WHAT YOU ARE ASKED TO DO: Return only how many lines in the data include the string "Selection".

DATA FOR REVIEW:
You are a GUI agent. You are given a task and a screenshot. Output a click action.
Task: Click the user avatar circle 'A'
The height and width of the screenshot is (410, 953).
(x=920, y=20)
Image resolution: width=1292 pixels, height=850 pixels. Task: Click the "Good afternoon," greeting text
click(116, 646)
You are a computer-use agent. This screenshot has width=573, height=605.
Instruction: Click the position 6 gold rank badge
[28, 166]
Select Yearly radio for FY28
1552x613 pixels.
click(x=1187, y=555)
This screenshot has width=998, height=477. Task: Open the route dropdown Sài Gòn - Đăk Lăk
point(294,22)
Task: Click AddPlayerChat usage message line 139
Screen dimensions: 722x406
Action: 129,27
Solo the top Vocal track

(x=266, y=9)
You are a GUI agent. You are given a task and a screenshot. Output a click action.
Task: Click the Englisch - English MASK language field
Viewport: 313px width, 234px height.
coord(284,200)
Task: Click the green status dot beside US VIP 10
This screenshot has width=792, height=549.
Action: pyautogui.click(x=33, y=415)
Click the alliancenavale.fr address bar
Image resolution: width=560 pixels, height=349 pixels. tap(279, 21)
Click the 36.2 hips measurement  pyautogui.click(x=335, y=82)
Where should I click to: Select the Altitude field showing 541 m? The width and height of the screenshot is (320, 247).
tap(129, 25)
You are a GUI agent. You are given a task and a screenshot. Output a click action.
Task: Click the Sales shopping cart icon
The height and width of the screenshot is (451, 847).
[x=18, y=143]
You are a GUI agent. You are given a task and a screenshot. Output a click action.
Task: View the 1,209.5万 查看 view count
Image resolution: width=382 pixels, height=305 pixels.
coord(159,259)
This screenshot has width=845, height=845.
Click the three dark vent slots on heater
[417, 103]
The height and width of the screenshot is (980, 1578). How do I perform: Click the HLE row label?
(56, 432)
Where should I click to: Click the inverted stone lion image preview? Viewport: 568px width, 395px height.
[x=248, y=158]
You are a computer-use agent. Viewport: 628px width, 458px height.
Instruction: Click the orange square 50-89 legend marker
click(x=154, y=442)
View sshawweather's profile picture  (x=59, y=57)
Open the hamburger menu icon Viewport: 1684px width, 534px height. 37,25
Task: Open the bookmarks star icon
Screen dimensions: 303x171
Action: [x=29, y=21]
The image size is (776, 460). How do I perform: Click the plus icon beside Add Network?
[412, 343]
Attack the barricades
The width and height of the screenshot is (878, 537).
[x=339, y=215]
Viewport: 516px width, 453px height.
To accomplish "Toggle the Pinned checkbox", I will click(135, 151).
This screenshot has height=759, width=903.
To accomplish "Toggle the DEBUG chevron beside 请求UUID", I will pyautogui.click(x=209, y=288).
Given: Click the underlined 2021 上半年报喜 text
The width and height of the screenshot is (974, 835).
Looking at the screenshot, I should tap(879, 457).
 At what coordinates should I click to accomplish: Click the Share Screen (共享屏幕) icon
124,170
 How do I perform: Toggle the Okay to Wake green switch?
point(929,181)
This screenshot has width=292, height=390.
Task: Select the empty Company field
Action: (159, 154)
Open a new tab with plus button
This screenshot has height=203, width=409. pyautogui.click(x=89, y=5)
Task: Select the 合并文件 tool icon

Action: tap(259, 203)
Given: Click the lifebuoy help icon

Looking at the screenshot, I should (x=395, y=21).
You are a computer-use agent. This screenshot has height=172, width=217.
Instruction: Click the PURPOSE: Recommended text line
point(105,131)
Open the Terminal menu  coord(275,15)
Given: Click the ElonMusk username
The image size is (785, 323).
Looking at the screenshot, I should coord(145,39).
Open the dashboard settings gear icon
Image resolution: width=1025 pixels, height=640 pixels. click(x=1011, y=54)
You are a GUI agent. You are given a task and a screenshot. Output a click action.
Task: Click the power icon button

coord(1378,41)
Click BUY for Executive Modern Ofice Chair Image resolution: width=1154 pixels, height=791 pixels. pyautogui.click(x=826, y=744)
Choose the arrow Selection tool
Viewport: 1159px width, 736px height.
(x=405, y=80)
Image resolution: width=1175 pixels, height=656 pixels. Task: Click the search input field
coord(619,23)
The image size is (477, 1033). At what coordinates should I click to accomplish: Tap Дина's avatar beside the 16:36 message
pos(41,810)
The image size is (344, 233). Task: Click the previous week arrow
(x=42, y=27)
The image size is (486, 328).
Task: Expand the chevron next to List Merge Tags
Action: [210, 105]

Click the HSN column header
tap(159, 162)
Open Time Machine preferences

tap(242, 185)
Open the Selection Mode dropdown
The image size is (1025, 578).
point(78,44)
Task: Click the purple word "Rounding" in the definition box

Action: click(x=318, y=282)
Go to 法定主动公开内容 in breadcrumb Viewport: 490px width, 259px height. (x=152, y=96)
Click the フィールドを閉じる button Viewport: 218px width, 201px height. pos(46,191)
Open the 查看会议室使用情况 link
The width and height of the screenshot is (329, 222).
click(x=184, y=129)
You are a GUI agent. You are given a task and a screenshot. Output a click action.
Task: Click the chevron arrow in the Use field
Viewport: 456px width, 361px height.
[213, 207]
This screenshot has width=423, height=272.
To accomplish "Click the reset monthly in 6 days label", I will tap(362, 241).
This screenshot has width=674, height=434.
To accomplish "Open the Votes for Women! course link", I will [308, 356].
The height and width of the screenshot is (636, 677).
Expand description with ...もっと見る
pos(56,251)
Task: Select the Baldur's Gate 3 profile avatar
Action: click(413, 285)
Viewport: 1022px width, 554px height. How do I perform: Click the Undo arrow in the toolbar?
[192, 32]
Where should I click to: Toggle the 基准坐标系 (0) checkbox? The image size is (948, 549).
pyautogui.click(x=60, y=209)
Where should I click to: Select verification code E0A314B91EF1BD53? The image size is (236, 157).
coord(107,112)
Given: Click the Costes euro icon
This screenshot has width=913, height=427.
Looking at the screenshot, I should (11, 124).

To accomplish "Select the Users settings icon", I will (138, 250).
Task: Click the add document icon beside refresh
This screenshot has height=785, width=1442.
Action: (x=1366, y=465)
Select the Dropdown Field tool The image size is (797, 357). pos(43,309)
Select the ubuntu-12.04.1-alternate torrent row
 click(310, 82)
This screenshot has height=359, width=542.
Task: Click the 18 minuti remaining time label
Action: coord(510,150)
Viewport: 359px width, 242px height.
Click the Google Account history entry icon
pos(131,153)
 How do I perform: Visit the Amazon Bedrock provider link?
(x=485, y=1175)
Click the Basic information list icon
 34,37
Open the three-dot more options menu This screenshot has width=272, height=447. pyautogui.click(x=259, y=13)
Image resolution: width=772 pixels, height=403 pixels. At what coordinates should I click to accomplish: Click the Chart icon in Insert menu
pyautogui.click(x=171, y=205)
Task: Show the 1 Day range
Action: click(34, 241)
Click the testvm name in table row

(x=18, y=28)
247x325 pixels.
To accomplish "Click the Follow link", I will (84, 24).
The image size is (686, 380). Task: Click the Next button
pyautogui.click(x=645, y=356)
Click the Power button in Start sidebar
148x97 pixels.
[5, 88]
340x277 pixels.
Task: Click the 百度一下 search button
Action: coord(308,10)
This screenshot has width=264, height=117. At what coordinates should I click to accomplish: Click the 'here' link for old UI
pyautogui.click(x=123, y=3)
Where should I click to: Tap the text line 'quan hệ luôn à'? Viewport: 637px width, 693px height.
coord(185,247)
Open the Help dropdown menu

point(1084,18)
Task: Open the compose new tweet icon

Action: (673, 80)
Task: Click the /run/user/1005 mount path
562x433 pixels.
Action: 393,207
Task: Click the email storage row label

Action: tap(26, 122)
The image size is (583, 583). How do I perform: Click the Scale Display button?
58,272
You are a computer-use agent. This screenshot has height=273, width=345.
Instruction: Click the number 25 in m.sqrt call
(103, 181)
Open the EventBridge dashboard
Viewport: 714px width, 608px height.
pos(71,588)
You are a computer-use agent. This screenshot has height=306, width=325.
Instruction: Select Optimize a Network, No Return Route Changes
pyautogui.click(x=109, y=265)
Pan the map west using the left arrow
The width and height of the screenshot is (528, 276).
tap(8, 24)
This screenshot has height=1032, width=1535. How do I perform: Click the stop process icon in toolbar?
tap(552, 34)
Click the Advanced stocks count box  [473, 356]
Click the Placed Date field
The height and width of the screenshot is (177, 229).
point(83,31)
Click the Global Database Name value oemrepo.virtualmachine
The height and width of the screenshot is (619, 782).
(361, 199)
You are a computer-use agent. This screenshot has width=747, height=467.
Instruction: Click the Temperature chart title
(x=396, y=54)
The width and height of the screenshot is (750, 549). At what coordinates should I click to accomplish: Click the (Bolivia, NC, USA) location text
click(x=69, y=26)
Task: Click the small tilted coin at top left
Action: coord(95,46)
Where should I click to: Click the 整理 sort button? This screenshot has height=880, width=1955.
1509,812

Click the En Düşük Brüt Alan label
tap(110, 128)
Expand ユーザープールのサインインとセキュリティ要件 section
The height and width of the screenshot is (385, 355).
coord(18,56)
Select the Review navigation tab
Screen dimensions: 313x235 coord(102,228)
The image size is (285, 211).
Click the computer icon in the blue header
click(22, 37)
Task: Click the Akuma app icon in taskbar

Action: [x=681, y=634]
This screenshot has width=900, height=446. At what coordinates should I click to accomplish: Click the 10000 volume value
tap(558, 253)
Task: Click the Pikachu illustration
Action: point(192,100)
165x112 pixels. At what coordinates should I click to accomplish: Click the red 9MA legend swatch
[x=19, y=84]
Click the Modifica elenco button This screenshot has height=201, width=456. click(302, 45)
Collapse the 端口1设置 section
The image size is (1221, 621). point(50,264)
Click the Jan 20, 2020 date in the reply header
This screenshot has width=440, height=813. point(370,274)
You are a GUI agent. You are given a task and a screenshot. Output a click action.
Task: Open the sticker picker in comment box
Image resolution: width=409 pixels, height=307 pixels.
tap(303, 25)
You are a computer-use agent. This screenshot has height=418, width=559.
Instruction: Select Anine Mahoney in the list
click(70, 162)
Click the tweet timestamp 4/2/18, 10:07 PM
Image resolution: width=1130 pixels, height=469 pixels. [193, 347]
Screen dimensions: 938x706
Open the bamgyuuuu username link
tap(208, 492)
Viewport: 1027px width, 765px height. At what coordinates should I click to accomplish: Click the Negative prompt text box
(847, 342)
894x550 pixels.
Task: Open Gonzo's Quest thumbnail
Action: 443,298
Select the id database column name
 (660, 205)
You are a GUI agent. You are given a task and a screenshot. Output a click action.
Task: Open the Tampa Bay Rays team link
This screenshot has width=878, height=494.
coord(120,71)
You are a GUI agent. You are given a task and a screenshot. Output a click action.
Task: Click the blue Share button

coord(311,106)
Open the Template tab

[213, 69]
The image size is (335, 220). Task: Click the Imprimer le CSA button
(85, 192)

REPLY: 2